Perhaps one of the most interesting findings of the current study was that the SPS-SF subscale of ‘guidance’ emerged as a positive predictor of psychological distress among PTSD women. Given that the two items associated with this subscale included “I have someone to talk to about decisions in my life” and “I have a trustworthy person to turn to if I have problems”, it would seem that a theme of ‘advice giving’ is representative.
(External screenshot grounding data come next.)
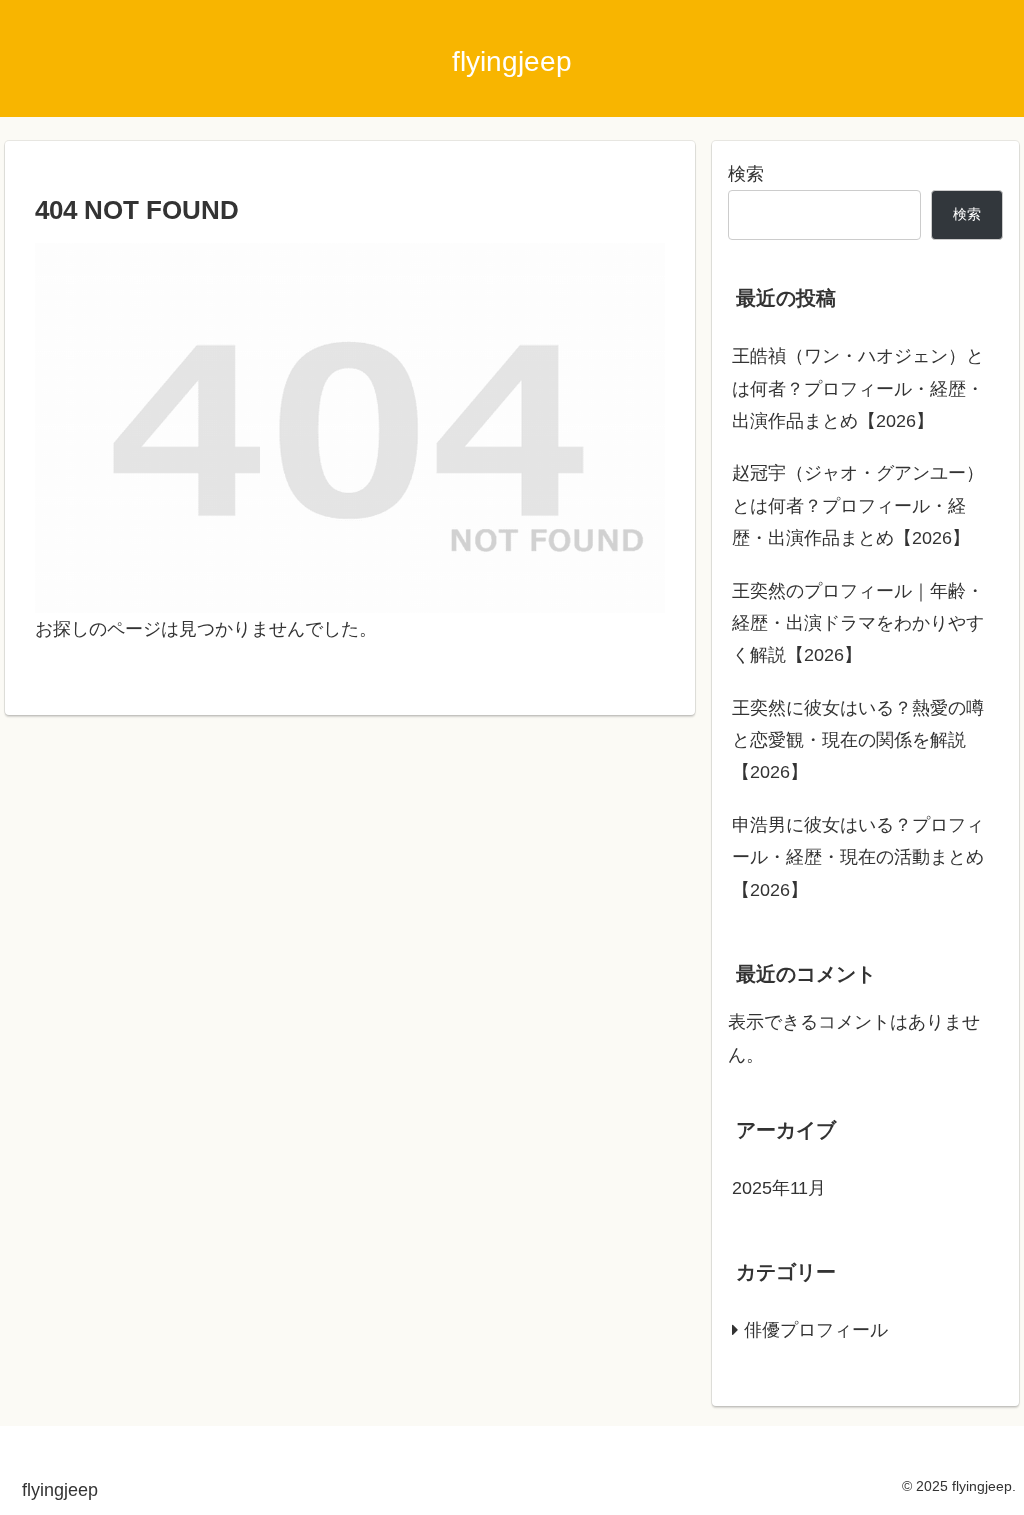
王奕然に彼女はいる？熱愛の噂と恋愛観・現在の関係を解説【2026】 (858, 740)
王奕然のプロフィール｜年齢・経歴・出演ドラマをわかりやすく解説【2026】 (858, 623)
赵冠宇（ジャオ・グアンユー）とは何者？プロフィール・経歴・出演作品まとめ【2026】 (858, 505)
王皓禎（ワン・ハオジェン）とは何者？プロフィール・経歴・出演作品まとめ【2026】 (858, 388)
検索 (746, 174)
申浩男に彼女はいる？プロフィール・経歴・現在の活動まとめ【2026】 (858, 857)
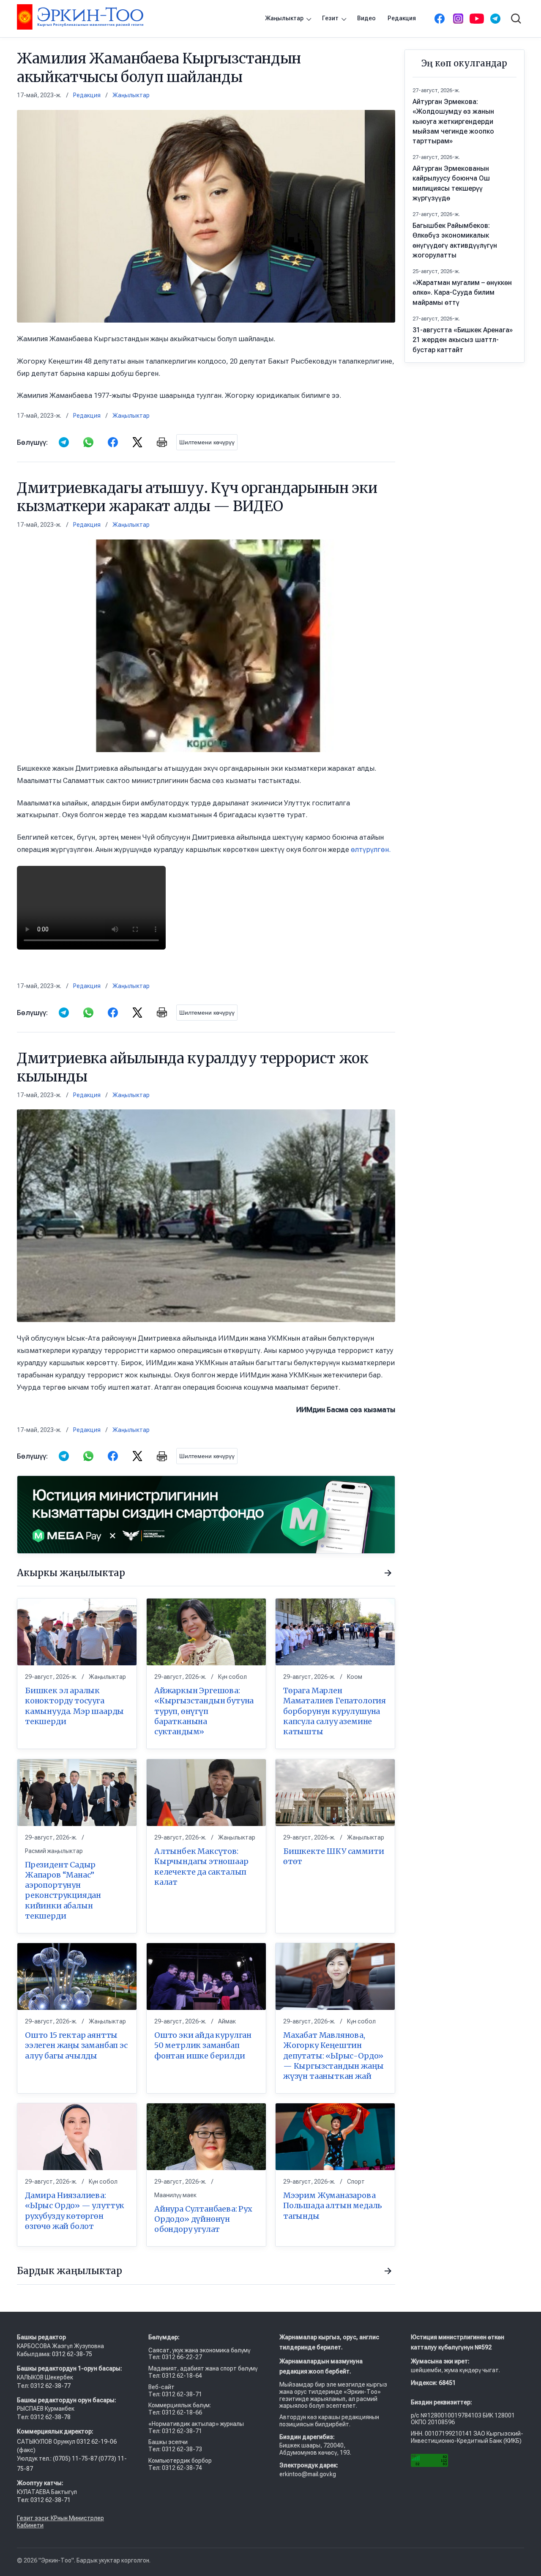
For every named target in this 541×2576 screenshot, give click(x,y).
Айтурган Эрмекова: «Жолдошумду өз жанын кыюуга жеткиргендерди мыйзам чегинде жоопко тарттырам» (453, 121)
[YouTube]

Moreover, in the sexual assault literature, a frequently cited risk relates to the potential for social contacts to be overbearing and opinionated following a victim’s disclosure [45, 44, 46]. Although intentions are meant to be supportive, such assertive responses on behalf of confidants may subsequently result in a victim’s sense of lack of control, and consequently a greater likelihood of avoidance behavior (47, 45, 46], two scenarios with a capacity to facilitate the onset of PTSD [44, 45, 47]. However, if one were to truly question the causal direction within the context of both the social causation and social erosion models, two scenarios seem likely; 1) interestingly, it may be the case that social support operates on psychological distress in a deleterious way, resulting in more distress, or 2) psychological distress operates on social support, serving to increase one’s perception of guidance availability. In any event, such propositions certainly represent lucrative issues of future inquiry.
We acknowledge limitations of the current study. Perhaps most importantly, due to the design of the CCHS-MH data file, the specific type of trauma that might have resulted in the development of PTSD for participants was not reported. Indeed, future studies should include trauma type as a separate variable to gain further insight into the potential benefits and challenges of social support components, overall, and men and women separately. Other limitations of the study include the fact that data were cross-sectional and correlational (which precludes any inferences of causation). A final limitation would be that the data used for the current study were founded on self-reported diagnoses which can be problematic in terms of participant honesty, memory, comprehension, etc. However, the fact that we observed a 2:1 female to male ratio of reported PTSD in the CCHS-MH sample does alleviate some concerns about self-report reliability as it does reflect gender-prevalence differentials reported in the literature [e.g., 3, 14]. Additionally, as mentioned previously, using a sample of self-reported PTSD individuals allows us to capture a more generalizable sample of those suffering with PTSD. One could argue clinical research samples fail to include those individuals who are unable to or unwilling to obtain treatment and therefore provides a strength of external validity.